L’homme à la cigarette se tait. Un trait rouge indique qu’il vient de jeter le mégot dans la neige, puis un spot s’allume au pied des marches.
  • T’as ton masque ?
  • Ben… Oui… Mais enfin…
  • Alors mets-le et approche-toi sous la lumière.
« N’importe quoi… » maugrée-t-il en fouillant dans son sac ventral pour en sortir son masque de ski. Il le chausse puis s’avance dans la lumière.
  • Stop !!! Mais t’es con ou quoi ? Je te parle de l’autre !
  • Quel autre ?
  • Tu te fous de ma gueule ? Chirurgical, le masque !
  • Désolé, mais je ne sais pas de quoi tu parles. Ça fait trois mois que je crapahute dans les Alpes, qu’est-ce que tu veux que je fasse avec un masque chirurgical ?!!
  • Tu viens d’où ?
Il commence à en avoir marre de ce dingue, mais il n’a pas envie de se retrouver avec une balle mal placée, alors il joue le jeu. Il lui raconte son périple dans les grandes lignes. Le type finit par dire :
  • O.K., je veux bien te croire…
  • Alors tu peux baisser ton arme ?
  • Arrête, je n’ai pas d’arme ! Tu m’as fait peur car on ne voit plus personne. Et en plus la nuit. Alors ça m’a pris peut-être parce que j’ai trop vu de thrillers ces derniers jours… Je suis désolé mais là, tu arrives au mauvais moment. La station est fermée depuis quinze jours. Tout le monde est parti, manu militari.
  • Mais pourquoi ?
  • Un virus particulièrement méchant et contagieux. Ils ont découvert que le premier foyer d’infection était apparu ici. Alors, zou, tout le monde dehors, on ferme ! L’avantage de la station en plus, c’est qu’elle n’a qu’une voie routière d’accès.

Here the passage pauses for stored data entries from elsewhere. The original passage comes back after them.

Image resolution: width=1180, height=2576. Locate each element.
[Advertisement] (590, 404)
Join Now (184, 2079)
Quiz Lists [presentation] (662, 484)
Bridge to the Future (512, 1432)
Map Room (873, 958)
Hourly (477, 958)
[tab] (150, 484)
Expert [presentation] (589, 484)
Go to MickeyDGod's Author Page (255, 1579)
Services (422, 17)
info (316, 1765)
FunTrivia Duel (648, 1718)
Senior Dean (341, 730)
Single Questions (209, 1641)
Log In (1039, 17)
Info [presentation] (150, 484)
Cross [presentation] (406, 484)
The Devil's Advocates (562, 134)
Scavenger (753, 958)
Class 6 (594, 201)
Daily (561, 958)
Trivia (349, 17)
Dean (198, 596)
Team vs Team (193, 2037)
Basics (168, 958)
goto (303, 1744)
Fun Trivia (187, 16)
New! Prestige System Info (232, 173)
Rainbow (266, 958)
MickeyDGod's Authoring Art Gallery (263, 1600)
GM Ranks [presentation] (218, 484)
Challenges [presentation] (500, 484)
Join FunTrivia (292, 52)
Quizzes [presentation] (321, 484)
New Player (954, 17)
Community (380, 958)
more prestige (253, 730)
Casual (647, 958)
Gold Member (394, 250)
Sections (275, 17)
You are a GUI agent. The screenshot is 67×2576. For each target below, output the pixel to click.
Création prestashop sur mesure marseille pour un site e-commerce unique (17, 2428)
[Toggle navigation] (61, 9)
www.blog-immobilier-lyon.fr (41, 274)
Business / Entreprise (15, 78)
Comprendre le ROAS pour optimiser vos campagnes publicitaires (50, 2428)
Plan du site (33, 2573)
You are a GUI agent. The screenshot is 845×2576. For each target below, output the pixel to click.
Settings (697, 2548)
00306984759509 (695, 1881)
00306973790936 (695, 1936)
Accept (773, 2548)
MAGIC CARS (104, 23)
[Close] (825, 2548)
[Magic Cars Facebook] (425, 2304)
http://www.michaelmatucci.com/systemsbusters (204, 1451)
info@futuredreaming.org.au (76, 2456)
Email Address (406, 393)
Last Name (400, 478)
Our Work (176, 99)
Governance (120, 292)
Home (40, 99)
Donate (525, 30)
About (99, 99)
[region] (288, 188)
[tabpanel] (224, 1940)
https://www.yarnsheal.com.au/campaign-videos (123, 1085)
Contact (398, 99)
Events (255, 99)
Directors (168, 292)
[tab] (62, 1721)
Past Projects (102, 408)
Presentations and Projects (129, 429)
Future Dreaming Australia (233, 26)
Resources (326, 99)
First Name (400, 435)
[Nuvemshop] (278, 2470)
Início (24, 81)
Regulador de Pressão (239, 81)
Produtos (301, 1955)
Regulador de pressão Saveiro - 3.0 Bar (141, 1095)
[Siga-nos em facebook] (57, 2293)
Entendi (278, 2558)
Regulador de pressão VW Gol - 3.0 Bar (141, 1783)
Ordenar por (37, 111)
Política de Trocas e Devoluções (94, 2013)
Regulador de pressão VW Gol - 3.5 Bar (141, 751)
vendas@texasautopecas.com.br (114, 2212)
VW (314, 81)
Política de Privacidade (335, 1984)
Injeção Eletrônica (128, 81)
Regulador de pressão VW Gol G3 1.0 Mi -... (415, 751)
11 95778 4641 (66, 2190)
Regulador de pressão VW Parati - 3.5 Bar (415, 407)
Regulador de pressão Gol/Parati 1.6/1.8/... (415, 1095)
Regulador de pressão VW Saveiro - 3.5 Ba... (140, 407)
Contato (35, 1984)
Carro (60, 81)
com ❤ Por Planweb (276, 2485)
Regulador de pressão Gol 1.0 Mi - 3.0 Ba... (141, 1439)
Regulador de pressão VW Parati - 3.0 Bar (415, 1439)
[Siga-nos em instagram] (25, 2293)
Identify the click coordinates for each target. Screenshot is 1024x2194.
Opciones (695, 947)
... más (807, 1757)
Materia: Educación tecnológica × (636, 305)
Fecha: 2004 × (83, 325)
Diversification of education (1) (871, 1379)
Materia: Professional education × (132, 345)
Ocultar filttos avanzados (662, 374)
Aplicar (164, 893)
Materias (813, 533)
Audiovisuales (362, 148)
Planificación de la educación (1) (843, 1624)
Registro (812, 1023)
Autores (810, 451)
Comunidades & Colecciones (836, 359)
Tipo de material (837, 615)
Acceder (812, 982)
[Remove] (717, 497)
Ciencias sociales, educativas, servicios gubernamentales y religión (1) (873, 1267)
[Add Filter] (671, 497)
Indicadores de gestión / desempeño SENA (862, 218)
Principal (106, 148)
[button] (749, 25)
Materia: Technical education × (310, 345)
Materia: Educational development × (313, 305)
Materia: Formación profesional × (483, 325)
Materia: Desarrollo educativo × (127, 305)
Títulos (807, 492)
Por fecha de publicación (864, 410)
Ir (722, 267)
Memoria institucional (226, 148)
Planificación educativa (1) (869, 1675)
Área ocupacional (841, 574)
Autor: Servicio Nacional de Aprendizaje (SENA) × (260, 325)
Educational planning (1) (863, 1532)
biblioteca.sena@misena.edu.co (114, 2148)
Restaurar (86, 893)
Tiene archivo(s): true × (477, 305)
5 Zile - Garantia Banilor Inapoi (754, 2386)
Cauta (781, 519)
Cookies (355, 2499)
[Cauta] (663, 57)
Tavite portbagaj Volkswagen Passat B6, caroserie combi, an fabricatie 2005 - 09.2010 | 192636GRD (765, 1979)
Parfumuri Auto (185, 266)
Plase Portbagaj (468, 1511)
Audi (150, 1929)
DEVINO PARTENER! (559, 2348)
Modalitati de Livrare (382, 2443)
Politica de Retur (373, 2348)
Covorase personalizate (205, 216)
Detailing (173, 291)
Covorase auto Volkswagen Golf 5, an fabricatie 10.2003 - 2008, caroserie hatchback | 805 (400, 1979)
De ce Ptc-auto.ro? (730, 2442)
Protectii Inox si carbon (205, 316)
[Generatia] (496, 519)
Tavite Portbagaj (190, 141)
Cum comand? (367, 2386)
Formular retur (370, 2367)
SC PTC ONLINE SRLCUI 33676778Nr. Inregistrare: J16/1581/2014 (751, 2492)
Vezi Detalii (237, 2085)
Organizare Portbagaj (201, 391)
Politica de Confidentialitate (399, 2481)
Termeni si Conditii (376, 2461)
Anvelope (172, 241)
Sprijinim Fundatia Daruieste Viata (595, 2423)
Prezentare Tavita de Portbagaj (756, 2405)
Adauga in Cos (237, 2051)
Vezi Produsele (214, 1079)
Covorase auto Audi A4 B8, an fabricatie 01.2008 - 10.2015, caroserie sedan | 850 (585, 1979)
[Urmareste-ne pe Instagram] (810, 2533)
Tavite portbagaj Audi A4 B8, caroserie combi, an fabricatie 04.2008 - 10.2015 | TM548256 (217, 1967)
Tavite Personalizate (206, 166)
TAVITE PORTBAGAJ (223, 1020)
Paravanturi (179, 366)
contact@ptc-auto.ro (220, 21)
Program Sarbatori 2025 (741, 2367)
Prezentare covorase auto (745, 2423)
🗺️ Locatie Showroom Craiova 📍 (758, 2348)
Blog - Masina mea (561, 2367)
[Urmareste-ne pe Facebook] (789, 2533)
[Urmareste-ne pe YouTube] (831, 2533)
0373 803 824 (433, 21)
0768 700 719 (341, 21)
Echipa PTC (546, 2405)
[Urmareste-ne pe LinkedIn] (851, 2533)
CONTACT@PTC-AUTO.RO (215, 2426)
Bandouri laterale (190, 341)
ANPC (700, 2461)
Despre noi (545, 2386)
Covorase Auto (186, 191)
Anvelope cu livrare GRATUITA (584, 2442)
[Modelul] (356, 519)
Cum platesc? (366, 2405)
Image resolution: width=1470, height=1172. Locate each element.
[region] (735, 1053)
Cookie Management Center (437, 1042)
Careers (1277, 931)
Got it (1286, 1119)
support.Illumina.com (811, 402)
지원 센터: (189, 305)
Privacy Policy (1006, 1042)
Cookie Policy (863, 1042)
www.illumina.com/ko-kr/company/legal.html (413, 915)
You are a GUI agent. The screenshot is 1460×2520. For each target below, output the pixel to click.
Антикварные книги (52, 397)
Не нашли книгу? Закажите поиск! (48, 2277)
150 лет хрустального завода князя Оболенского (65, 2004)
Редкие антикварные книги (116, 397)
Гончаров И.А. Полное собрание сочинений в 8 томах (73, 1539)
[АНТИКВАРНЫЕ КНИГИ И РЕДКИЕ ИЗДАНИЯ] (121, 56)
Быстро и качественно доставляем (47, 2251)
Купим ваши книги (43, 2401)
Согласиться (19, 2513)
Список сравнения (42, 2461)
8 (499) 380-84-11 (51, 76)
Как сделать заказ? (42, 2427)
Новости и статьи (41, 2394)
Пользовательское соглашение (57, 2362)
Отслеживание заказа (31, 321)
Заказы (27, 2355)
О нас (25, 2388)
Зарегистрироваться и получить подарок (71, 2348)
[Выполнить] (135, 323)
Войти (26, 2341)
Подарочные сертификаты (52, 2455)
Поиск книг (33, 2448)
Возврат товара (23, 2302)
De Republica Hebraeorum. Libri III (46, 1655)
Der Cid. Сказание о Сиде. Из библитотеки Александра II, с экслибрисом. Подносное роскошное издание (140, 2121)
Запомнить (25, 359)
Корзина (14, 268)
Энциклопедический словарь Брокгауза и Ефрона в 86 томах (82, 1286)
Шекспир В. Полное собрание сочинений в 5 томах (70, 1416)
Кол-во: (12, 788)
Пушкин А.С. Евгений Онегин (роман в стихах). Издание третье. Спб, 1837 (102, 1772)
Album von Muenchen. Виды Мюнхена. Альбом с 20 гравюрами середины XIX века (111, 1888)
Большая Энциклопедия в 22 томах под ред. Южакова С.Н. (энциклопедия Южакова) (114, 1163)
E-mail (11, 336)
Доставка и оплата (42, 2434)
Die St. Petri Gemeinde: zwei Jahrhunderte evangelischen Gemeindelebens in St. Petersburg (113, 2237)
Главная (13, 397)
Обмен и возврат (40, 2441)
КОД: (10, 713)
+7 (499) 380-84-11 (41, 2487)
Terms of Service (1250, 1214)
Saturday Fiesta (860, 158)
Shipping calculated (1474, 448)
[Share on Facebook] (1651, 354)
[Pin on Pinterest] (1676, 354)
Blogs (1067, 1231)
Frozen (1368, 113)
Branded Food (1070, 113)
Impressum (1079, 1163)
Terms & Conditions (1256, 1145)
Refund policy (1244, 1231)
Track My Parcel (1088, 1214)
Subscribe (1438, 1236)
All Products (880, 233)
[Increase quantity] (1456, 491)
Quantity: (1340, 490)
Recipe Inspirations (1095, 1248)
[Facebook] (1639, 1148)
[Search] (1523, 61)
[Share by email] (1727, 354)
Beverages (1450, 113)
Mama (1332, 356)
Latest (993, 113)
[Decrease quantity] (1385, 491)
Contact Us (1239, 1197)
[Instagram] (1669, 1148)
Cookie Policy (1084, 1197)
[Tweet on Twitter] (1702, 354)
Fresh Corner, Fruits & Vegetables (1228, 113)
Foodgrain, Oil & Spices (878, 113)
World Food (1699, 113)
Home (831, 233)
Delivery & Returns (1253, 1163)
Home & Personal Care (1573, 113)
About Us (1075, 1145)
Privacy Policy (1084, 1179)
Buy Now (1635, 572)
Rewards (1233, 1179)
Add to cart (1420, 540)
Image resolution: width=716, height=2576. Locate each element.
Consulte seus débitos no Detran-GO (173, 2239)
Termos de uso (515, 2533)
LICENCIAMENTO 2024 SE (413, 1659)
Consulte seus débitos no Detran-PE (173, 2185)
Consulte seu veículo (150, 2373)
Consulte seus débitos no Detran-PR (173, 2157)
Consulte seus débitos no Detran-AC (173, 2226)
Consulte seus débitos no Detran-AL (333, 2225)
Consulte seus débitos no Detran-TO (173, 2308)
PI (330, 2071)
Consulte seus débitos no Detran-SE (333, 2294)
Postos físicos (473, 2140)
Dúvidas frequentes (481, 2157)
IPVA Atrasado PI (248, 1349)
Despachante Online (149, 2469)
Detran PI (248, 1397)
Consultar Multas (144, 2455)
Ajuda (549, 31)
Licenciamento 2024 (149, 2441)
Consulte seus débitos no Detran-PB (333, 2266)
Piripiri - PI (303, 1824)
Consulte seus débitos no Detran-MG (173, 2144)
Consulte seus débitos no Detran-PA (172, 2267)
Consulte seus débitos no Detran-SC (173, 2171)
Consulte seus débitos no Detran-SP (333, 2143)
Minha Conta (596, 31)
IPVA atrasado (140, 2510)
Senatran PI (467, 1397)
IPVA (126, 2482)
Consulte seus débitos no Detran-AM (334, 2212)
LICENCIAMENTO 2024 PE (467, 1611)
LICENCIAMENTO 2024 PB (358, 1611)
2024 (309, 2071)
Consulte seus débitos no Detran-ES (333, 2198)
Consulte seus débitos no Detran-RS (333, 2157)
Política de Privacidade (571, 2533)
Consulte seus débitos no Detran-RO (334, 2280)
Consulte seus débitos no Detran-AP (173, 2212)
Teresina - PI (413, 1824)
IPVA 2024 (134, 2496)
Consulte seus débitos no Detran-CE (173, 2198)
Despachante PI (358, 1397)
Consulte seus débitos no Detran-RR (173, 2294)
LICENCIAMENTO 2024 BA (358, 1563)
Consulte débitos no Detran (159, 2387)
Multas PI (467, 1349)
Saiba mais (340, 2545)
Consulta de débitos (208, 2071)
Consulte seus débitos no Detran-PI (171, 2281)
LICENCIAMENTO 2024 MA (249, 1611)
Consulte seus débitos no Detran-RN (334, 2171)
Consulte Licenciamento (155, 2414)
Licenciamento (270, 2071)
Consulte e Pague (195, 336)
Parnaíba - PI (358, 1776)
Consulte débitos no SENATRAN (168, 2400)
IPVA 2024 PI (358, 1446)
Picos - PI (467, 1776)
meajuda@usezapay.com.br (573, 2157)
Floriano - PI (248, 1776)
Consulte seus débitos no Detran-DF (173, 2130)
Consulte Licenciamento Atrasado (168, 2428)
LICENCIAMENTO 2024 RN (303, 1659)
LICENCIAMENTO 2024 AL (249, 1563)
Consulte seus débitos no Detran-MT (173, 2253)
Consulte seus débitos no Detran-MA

Alors ils ont mis l’armée en bas dans la vallée : plus personne ne passe.
  • Et toi ?
  • Oh, nous sommes une petite dizaine à être restés planqués ici. Ils ne risquent pas de nous trouver, on connait trop bien la station. Et puis on a largement ce qu’il faut comme réserves pour tenir le coup le temps qu’il faudra. Nous, on n’y croit pas à leurs conneries. D’ailleurs la preuve, on se porte comme des charmes. C’est un coup des écolos pour tuer les sports d’hiver, ou bien des labos pour se faire plein de fric, je sais pas, mais en tout cas, on ne marche pas. On reste ici tranquilles et on attend que ça passe.
  • Et moi ?
  • Ben toi, c’était pas prévu. À la radio, ils disent qu’il faut mettre les cas douteux en quarantaine, mais juste pour douze jours. Alors c’est peut-être ce qu’on pourrait faire : on t’enferme dans un studio avec des provisions et on revient douze jours plus tard voir comment ça s’est passé. Qu’en penses-tu ?
  • Bah pourquoi pas ?
  • Bon, ne bouge pas, je vais en discuter avec les copains et je reviens dans dix minutes. Ah, en attendant tu peux enlever ta connerie de masque !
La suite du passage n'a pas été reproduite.